この問題に関して、つまりアルメニアの虐殺の問題ということでしたら、私たちはすでに何度も繰り返して言っています。つまりトルコにはこの種の問題は存在しないと。次のように言いましょう。こうしたことはすべて過去に起きた過ぎたことです。この問題は歴史家にまかせておきましょう。それはもう今日の問題ではないのです。
Par rapport à ce sujet, si c'est du génocide arménien, nous l'avons dit à plusieurs reprises : En fait la Turquie n'a pas de problème de cette nature. Nous disons la chose suivante : toutes cela sont des choses qui sont passées dans le passé. Laissons les historiens s'occuper de ce problème. Ce ne sont plus les questions d'aujour'hui.

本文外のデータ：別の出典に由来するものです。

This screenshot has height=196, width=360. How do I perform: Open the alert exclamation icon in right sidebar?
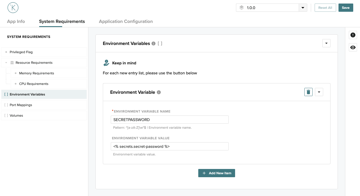tap(353, 35)
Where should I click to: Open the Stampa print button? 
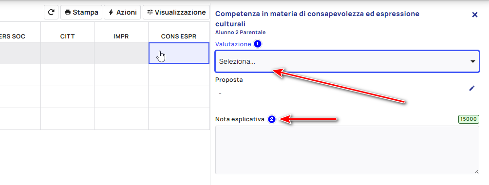tap(81, 12)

「問題は存在しない。」これがトルコ政府がずっと堅持する立場である。もともとトルコ領内で迫害されていたアルメニア人が1915年から1920年前後にかけて、虐殺され、多くが亡命を余儀なくされた。虐殺された人の数に関しても数十万人から次の桁のオーダーまでの数字もあれば「存在しない」というトルコ側の立ち場もある。フランスにはこうした迫害で逃げてきた多くのアルメニア系の人々の子孫がいて、これはまだホットな問題である。そしてフランスはトルコ政府の批判にもかかわらず2001年には議会で「1915年のアルメニア大虐殺の存在を公に認める」という条文の法律を通過させている*1

問題は存在しない、歴史に属するものとして国は関知しないという答えに対し、ゲスレール氏はすかさずもう一度プッシュする。

しかし、ご承知のように、ときには平和を築くためには、国というものはときには、歴史に、自らの歴史の苦痛に満ちた部分に、立ち返ることも必要でしょう。
Mais vous savez très bien, pour batir parfois la paix, un pay a besoin parfois aussi de revenir sur une histoire ... à un morceau de son histoire douloureux.

少し言い直したり、parfoisを2回も繰り返すあたりに若干のためらいも見られるが、とっさの返事で一気にこれが言えるというのはかっこよすぎる。

これに対する首相の返事は、これも全部書き留めると

私たちはコップの空の部分については関わりたくないと思います。私たちはいつもコップの満たされた部分だけを見たいと思います。それが私たちの政治のコンセプトです。このようにして、たとえば、キプロスの問題を解決しました。そして同じようこうして私たちはアルメニアとの問題を解決したいと思っています。
Nous ne voulons pas nous occuper de la partie vide du verre. Nous voulons toujours regarder la parite pleine du verre. C'est cela notre conception politique. Par exemple c'est comme ça que nous avons résolu la question de Chypre, et c'est comme ça que nous pouvons résoudre le problème avec l'Arménie.

なんだか禅問答のようだが、つまりどうしようもない否定的部分を見ないで、ポジティブ・シンキングで行きましょうということである。アルメニア人の側から発せられたことばであるならいいが、これがトルコ側からの答えとしてはたして人を納得させるか。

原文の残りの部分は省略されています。